Depuis 2019, la règle Bâle 3 exige que les fonds propres de catégorie 1 d’une banque représentent au moins 8 % de ses actifs pondérés en fonction des risques, et en incluant une réserve de fonds propres, le ratio minimum de fonds propres est établi à 10,5 %. De ce fait, le ratio de catégorie 1 estimé à 15 % en moyenne dans le système bancaire chinois semble adéquat.
Les banques chinoises n’ont besoin que de 18 180 milliards de RMB de fonds propres de catégorie 1 pour satisfaire à la règle Bâle 3. Le niveau de mars 2022 suggère une réserve de fonds propres excédentaires de 7 790 milliards de RMB. Si l’on déduit de cette réserve les 813,2 milliards de RMB de créances douteuses liées à la grève des remboursements de prêts immobiliers, le système dispose encore de 6 980 milliards de RMB de fonds propres de catégorie 1 en sus des exigences de Bâle 3 (voir la synthèse dans le graphique 2).
En conclusion
Il est peu probable qu’un risque systémique découle de la grève des remboursements de prêts immobiliers, même si certaines banques pourraient en souffrir, à moins que le problème ne devienne incontrôlable et que les défauts sur prêts immobiliers dépassent le montant de la réserve de fonds propres, ce qui supposerait une augmentation des créances douteuses de plus de 7 000 milliards de RMB, ou à moins que la hausse des créances douteuses ne provoque un effondrement de la confiance2
À Pékin, la réponse politique a été rapide. Les autorités proposent des solutions telles que des moratoires de remboursement pour les propriétaires concernés, et la mobilisation des ressources des banques, des entreprises d’État et des autorités locales pour relancer les projets suspendus et aider les promoteurs à résoudre leurs déficits de financement3
En outre, un nouvel assouplissement est attendu en matière de politique macroéconomique, car la grève des remboursements de prêts immobiliers aggrave le risque de baisse qui pèse sur la croissance économique.
Références
1 Voir « Housing Crunch Worsens », Morgan Stanley Research, China Economics, 13 juillet 2022.

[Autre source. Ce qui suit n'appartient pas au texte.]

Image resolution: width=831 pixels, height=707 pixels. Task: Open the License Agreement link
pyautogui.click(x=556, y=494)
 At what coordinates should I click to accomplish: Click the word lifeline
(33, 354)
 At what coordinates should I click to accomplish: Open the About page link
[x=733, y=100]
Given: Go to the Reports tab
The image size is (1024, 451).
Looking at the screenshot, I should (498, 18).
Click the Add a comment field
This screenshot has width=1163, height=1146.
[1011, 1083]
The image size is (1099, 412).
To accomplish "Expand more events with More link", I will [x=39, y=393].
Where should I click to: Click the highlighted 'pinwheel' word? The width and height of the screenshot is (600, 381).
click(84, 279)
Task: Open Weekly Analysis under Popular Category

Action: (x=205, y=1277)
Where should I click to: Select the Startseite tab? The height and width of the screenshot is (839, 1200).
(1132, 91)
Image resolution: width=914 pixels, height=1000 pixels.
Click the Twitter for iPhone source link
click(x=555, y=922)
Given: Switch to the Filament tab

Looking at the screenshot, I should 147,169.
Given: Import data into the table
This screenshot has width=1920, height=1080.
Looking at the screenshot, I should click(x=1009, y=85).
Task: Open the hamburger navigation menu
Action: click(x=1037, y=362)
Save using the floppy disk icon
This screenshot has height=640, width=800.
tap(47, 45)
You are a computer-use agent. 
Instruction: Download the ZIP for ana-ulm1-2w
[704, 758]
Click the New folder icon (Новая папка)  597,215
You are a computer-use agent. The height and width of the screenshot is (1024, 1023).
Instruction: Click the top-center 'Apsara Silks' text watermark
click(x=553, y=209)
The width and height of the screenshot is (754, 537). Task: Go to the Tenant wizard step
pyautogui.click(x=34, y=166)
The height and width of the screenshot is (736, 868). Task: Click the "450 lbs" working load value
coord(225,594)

2 Nous soutenons depuis longtemps que la probabilité d’un effondrement systémique de la confiance, qui conduirait à une panique bancaire et provoquerait des ravages dans le système chinois, est quasiment nulle. Lire « Chi Time : China’s Debt Vulnerability (II) – A Banking Crisis? » 22 novembre 2019.
3 Lire « Chi Time : China’s Growth Crosscurrents – What’s New? » 20 juillet 2022.